PPG Phonem
- PPG Phonem interface
- Developer(s): Wolfgang Palm
- Initial release: 2015; 10 years ago
- Available in: English, German and French
- Type: Voice synthesizer
- License: Proprietary
- Website: www.wolfgangpalm.com/phonem.html

= PPG Phonem =

Vocal synthesizer plugin

PPG Phonem is a vocal synthesizer VST/AU plugin.

==About==
PPG Phonem was originally designed to do just vocal synthesis, though it is capable of acting as a universal sound synthesizer. It has 12 individual resonators which all impact the sound output .It organizes sound at the level of the individual phoneme and strings phonemes together, every phoneme within can be adjusted to alter the result.

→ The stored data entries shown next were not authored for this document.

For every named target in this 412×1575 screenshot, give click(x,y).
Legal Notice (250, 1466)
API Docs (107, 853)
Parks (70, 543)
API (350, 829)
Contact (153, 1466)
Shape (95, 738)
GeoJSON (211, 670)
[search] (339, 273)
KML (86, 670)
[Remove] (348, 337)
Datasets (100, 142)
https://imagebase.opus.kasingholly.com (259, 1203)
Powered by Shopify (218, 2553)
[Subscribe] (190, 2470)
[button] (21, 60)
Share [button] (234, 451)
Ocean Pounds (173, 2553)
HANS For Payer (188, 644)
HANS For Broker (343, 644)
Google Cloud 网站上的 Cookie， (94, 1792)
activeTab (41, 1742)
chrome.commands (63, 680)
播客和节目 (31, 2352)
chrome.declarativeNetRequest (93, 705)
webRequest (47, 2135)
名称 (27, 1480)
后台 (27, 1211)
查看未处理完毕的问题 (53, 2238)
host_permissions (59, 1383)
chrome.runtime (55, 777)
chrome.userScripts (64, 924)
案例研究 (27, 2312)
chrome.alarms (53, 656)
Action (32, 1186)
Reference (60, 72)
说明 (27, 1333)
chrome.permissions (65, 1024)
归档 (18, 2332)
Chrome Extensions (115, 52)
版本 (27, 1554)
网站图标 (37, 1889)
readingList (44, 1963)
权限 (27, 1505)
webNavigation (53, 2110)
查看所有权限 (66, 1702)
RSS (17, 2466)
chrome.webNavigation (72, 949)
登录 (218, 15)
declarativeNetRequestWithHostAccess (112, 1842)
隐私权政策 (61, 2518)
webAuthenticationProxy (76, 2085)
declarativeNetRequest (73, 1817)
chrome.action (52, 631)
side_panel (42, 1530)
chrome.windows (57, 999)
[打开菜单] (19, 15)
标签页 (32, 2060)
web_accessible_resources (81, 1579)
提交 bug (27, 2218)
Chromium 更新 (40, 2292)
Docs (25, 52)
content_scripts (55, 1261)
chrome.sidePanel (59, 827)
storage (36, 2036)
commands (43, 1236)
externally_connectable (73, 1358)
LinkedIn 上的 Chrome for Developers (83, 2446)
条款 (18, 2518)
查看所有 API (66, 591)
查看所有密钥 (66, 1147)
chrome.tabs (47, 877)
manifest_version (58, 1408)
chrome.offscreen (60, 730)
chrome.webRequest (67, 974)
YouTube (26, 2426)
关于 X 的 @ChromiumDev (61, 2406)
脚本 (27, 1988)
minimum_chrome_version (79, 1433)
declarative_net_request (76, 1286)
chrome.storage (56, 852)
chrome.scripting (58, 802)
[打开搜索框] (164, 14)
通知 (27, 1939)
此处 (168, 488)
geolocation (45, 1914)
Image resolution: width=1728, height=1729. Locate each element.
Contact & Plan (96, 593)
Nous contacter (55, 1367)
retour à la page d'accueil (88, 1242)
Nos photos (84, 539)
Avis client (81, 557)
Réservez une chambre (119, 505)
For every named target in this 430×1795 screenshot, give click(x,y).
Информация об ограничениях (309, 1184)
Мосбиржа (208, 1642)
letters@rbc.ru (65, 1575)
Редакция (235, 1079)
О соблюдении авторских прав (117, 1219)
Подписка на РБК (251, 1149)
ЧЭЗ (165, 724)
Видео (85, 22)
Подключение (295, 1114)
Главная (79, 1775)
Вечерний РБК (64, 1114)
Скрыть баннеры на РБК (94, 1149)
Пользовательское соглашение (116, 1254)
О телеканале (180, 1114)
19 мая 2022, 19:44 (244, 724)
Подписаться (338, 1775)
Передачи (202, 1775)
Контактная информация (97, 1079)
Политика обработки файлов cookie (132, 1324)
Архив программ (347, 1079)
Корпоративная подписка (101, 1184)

As a result, it is possible to create the phonetic sounds for any language, though is limited by the users knowledge of the phonemes required. It comes ready capable of creating American English, German and French using a simple dictionary and has 2 females and 4 male vocals plus synthetic textures. The software is capable of producing a range of human noises such as whispering or roaring or create inhuman sounds such as bass plucks.

==Reception==
Bedroom Producers Blog reviewer "D Smolken" rates Phonem "Brilliant", giving 5 stars for performance, 4.5 stars for features, design, sound and price, and 4 stars for workflow. The review stated that Phonem "provide(s) an enormous amount of control over every detail of the sound and the flexibility to whisper, speak, sing, growl, roar, and even make sounds which are not human at all, but very reminiscent of classic synthesizers", "puts a serious amount of power at your fingertips, even by the standards of non-vocal synthesizers. While other vocal synthesizers make it seem like you’re telling a robot what to sing and how, Phonem feels more like you’re inside the robot controlling every detail of what its robotic vocal tract does. It’s very scientific, in a mad scientist way", and "Phonem is very powerful and provides a level of control that no other vocal synthesizer does." D SMOLKEN noted in their final verdict noted that "Phonem is best at synthesizing abstract weirdness" and concluded that the synthesizer was a powerful tool with editing at a level that no other synthesizer offered.